### Passage for review
§

Consider this: don’t consider the job market as a bunch of “vacancies waiting to be filled.” Rather it is a dynamic machine, with new jobs being created while others go away. The job seekers, which are essentially the fuel of the machine, used to be limited or blocked by their education, skills, or location. These “blockers” are rapidly going away.
In my case, graduating from college in 1978, I applied for jobs by mailing my paper resume to the “personnel department” of target companies. I interviewed on college campus and hoped I would get an offer. After waiting weeks, a few offers came – and each required a different location, pay, or startup position. I had several offers to consider, but I certainly never felt “empowered.” In fact I read “What Color Is Your Parachute” dozens of times just to figure out what I wanted to do.
Today’s job market is very different. High school grads can write code, become YouTube stars, or work as gig workers with very little risk. They can apply for jobs all over the world (job networks like Handshake are revolutionizing college hiring). And they can learn new skills through online education, boot camps, or career development programs. Employers like Providence Healthcare are training Amazon warehouse workers to become clinical care professionals, jobs that pay six figures in only a few years.

§

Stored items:
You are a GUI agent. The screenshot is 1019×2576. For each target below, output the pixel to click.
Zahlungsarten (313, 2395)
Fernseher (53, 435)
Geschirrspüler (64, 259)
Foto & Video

§

### Questions on the material
[A] In the job market text above, give the part that opens with the words containing "In my case, graduating" and closes with "wanted to do." again, switching "paper resume" to "printed resume".
[B] Keep writing the job market text from where it stops.

### Task-by-task results
[A]
In my case, graduating from college in 1978, I applied for jobs by mailing my printed resume to the “personnel department” of target companies. I interviewed on college campus and hoped I would get an offer. After waiting weeks, a few offers came – and each required a different location, pay, or startup position. I had several offers to consider, but I certainly never felt “empowered.” In fact I read “What Color Is Your Parachute” dozens of times just to figure out what I wanted to do.

[B]
This, my friends, is the new world of work.
As I talk about in my new book (Irresistible: The Seven Secrets Of The World’s Most Enduring, Employee-Focused Organizations) employers that thrive have figured this out. They’re always recruiting, always looking for people with new skills, and always investing in Talent Intelligence to understand the new roles they need.
While I read all of Paul Krugman’s columns and most of the economists studying the economy, I sense they are missing something big. The micro-economics of employment have changed. Employers can “signal” the job market easily (posting jobs on LinkedIn or Indeed, using Eightfold or Beamery or Phenom to promote new positions, buying job ads on Google or Facebook). Job seekers can apply for jobs from their phones. And AI can help us define what skills we need, what skills we have, and what development we need to grow.
Yet one big challenge remains: the human fear of finding a new job, changing employers, or learning something new. And that, to me, is the new economic issue we face.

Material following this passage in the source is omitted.